WHWA Writing Conference

For this area of your continuing education I’ll ask that you explore seminars (mini conferences, or a series of five or more classes on one topic, like Novel Writing) and retreats in your area. I’m sure there are beautiful, far-flung retreats in tropical islands that are also available, but with travel restrictions, lack of funds, and a busy life outside of writing, those may not always be attainable, so do a little research closer to home. Some of my favorite retreats and seminars have been offered through Writing Heights Writers Association at a very fair cost and are conveniently located. It also helps my sense of altruism to know I’m giving my money into a local organization that turns around and helps other writers in my area.

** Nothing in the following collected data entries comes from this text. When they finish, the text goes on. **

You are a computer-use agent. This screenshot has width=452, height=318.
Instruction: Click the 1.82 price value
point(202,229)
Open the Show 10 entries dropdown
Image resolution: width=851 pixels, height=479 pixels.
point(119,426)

Retreats tend to fall into two categories, those with classes/seminars and free-write time, and those with simply free-writing time, punctuated with social hours. You may wonder how effective three or four days, stuck in a lodge, with nothing but time spent writing can be as beneficial as say, a whole weekend of conference classes. Well, young writer, let me elaborate.

Classes, conferences and seminars are excellent resources for enhancing your writing and helping you learn technique as well as opening up your mind to the business side of things–just like I mentioned above. And, just like I mentioned above, they can’t write a book for you. Only you and time can do that. As a mother of two busy kids, with a couple of side gigs, and a whole household to run–I don’t always have time to write. Somedays I’m lucky to get 20 minutes in. So to have four days, uninterrupted by children, husbands, dogs, laundry, volunteering, teaching, or grocery shopping, cleaning, and yard work, just focused on my writing is priceless. I’ve finished novels in that time. I’ve written four months of blog posts and edited entire series. I’ve barreled through plot holes that I thought I could never find solutions to.

The truth is, when there’s nothing else to pull your procrastination strings, you can get some shit done. PLUS, its immensely helpful to be surrounded by other writers while they’re “in the zone”. There is an inexplicable energy that catches you up when you’re surrounded by other souls and brains focused on their art and passion. Plus there’s usually some socializing/decompression hours at the end of the day to give yourself respite.

Okay–that seemed like a lot of info and I don’t want to bore you to tears. Check out some of the ideas above this week for taking yourself back to school. When we invest in our writing, it becomes less the pipe dream, and more of an attainable goal. Good luck out there, writers. Keep me posted on your progress or if you’ve found some great retreats, classes, and resources yourself!